ABSTRACT. The maritime trade in Asian luxury and manufactured goods reconfigured the material cultures of the Islamic, European and Atlantic worlds during the early modern period. The history of the trade and shipping of these goods was a global phenomenon, not one confined to the Indian Ocean. Historians are now seeking the connections across the Atlantic and Pacific Oceans, the Indian Ocean and the South China Seas. Europeans first joined Asian commercial routes as minor players, then developed powerful trading companies and a naval infrastructure to dominate trade. The printed cotton textiles and porcelain they brought with them stimulated new manufacture and industrialization in Europe, but not Asia, and tea drinking became embedded in European and Atlantic world cultures of sociability.

RÉSUMÉ. Le commerce maritime des produits asiatiques de luxe et manufacturés a reconfiguré les cultures matérielles des mondes islamique, européen et atlantique au début de la période moderne. L'histoire du commerce et de l'expédition de ces marchandises a été un phénomène mondial, qui ne fut pas limité au seul océan Indien. Les historiens cherchent aujourd'hui à établir des liens entre les océans Atlantique et Pacifique, l'océan Indien et les mers de Chine du Sud. Les Européens ont d'abord rejoint les routes commerciales asiatiques en tant qu'acteurs mineurs, puis ont développé de puissantes sociétés commerciales et une infrastructure navale pour dominer le commerce. Les tissus imprimés en coton et la porcelaine apportés ont stimulé la fabrication et l'industrialisation en Europe, mais pas en Asie, et la consommation de thé a été intégrée dans les cultures européennes et atlantiques de sociabilité.
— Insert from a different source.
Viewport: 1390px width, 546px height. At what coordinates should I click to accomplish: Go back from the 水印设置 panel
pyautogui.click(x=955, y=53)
EARLY TRADE BETWEEN ASIA AND EUROPE

The long-distance maritime trade between Asia and Europe from the early sixteenth century transformed the commodity and material culture of Europe. It also deeply affected Asian maritime trade and coastal and hinterland regions servicing this trade. This Asia–Europe trade built on a much earlier integration of the Indian Ocean world with the South China Sea. Critical to the vitality of this Asian–European trading world were the close connections with Atlantic and Pacific Ocean maritime worlds as silver flowed from Potosí and Zacatecas to Acapulco and Manila, and from thence to Europe and China.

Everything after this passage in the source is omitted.